Mortgage or Sacco? Owning a home is one of the biggest financial goals for many Kenyans. However, the path to home ownership often comes down to choosing the right financing option. Two of the most common ways to finance a home purchase are through mortgages offered by banks and loans from Saccos (Savings and Credit Cooperative Societies).
Both options have their advantages and drawbacks, and the choice largely depends on your income, savings habits, and long-term financial goals. In this guide, we’ll break down the differences to help you make an informed decision.
What is a Mortgage?
A mortgage is a long-term loan provided by banks or financial institutions to help you buy a home or property. You repay it in monthly installments, which include both the loan principal and interest. In Kenya, most mortgages run for 10 to 25 years, depending on the lender.
Pros of Mortgages:
- Access to larger amounts of financing.
- Longer repayment period makes monthly installments manageable.
- Professional guidance on property valuation and legal processes.
Cons of Mortgages:
- Higher interest rates compared to Saccos.
- Strict eligibility requirements such as credit checks and proof of income.

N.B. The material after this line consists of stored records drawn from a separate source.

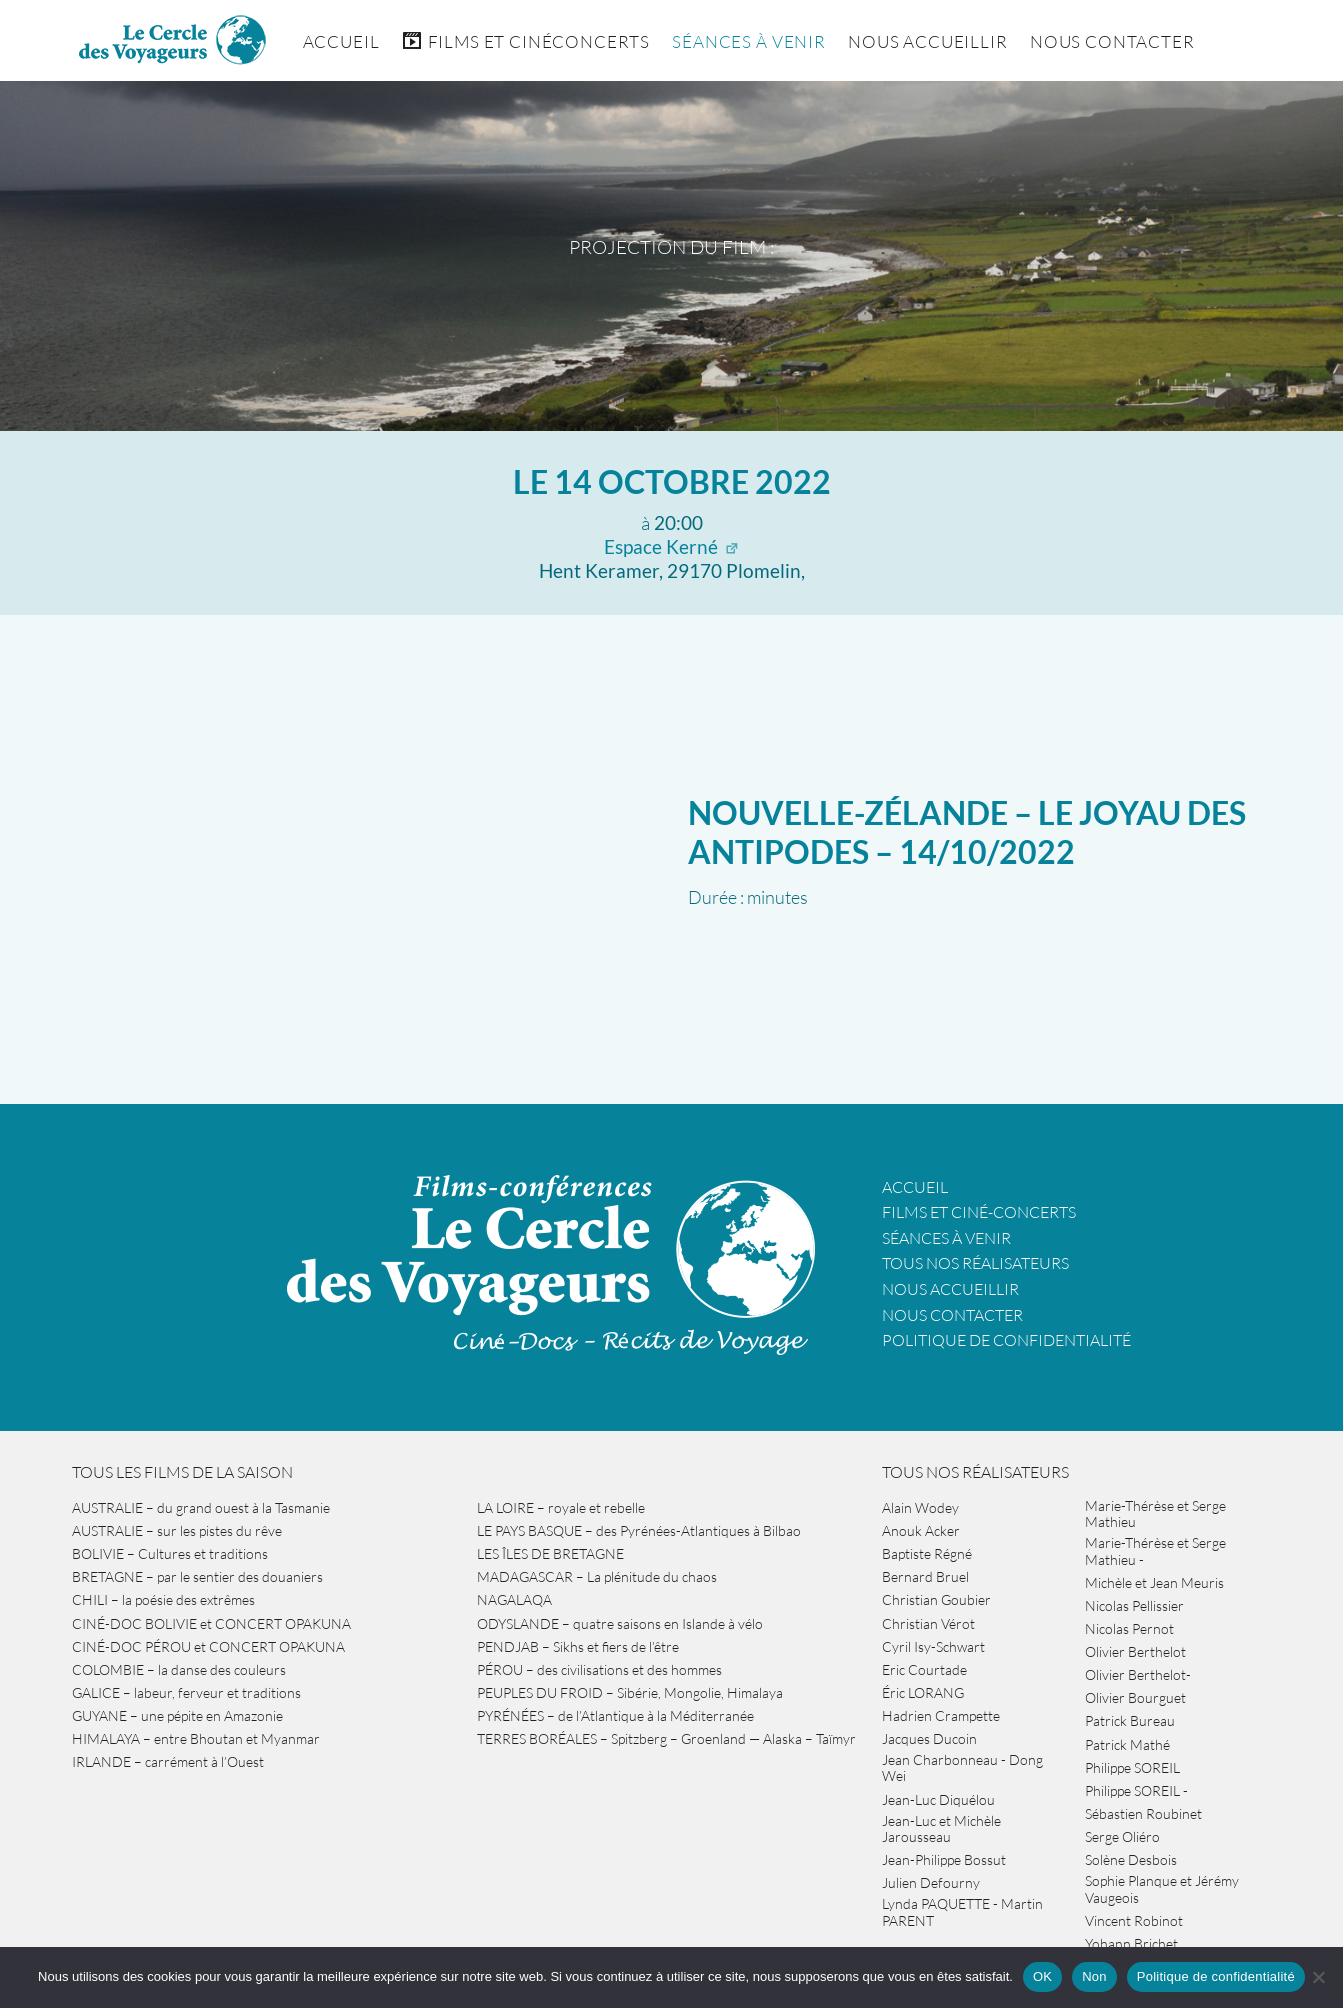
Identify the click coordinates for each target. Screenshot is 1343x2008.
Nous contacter (952, 1315)
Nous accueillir (928, 41)
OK (1042, 1976)
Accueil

- Hidden fees (processing, insurance, valuation) can make mortgages more expensive.

What is a Sacco Loan?
Saccos are member-based financial institutions that allow you to save and borrow. A Sacco loan is usually offered at lower interest rates compared to banks, and borrowing capacity is often linked to your savings or the number of guarantors you have within the Sacco.
Pros of Sacco Loans:
- Lower interest rates compared to commercial banks.
- Fewer bureaucratic processes—loans are easier to access if you are an active member.
- Encourages savings discipline since you must contribute regularly to qualify.
Cons of Sacco Loans:
- Loan limits are tied to your savings or guarantors, which may restrict how much you can borrow.
- Shorter repayment periods compared to mortgages.
- Membership requirements may delay access if you’re new to the Sacco.

Key Differences Between Mortgages and Sacco Loans
| Feature | Mortgage (Bank) | Sacco Loan |
| Interest Rates | Higher (12%–16% p.a.) | Lower (8%–12% p.a.) |
| Loan Amount | Higher, suitable for big investments | Limited, depends on savings & guarantors |
| Repayment Period | Long-term (up to 25 years) | Shorter (3–10 years) |
| Eligibility | Strict (income proof, credit checks) | Flexible (membership-based) |
| Best For | Buying high-value properties | Affordable plots, building, renovations |
Which Option is Right for You?
- Choose a Mortgage if:
You want to buy a high-value property immediately and are comfortable with long-term financial commitment. - Choose a Sacco Loan if:
You prefer lower interest rates, have been saving consistently, and your property choice falls within your borrowing capacity.
For many Kenyans, the best approach is a combination of both—using Sacco savings and loans for deposits or smaller projects, and mortgages for larger investments.
Conclusion
When deciding between a mortgage or a Sacco loan in Kenya, consider your financial stability, long-term goals, and the property you’re targeting. Mortgages offer larger financing but come with stricter terms, while Saccos provide affordable and flexible loans to committed savers.
Whichever option you choose, the goal is the same: to secure a home you can proudly call your own.